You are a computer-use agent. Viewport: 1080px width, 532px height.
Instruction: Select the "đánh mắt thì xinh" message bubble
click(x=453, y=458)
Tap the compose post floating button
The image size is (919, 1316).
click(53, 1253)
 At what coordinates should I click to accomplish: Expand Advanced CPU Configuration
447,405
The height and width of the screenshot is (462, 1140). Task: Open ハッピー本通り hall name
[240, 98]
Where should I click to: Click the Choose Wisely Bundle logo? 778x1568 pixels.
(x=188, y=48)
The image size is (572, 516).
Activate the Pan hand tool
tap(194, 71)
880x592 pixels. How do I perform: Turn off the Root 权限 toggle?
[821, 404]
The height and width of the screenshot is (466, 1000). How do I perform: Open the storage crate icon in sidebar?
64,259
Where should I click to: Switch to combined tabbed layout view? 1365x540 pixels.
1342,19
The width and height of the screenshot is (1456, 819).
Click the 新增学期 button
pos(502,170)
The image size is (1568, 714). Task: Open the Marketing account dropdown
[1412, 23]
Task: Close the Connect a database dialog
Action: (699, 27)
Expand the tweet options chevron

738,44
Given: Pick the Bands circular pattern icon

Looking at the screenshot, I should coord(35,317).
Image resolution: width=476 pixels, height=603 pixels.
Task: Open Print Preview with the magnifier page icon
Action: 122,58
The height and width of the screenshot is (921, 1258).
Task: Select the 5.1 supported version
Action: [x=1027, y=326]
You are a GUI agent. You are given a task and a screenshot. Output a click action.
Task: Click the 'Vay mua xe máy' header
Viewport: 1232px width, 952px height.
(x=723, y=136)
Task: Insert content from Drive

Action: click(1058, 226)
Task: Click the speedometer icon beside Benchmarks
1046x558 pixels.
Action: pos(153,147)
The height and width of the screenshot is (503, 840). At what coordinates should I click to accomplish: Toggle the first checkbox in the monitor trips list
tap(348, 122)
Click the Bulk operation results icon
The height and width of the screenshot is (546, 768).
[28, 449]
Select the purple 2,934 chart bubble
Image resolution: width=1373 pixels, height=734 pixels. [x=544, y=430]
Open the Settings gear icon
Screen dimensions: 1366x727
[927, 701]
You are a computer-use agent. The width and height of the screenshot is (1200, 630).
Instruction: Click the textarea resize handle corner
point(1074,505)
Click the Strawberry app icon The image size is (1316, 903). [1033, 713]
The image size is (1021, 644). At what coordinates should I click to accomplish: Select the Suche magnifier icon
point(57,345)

Aim of the exercise:
Please return exactly the lines from the one containing "Instruction: Click the" through the end of the entries above, adding no other line.

Exercise response:
Instruction: Click the textarea resize handle corner
point(1074,505)
Click the Strawberry app icon The image size is (1316, 903). [1033, 713]
The image size is (1021, 644). At what coordinates should I click to accomplish: Select the Suche magnifier icon
point(57,345)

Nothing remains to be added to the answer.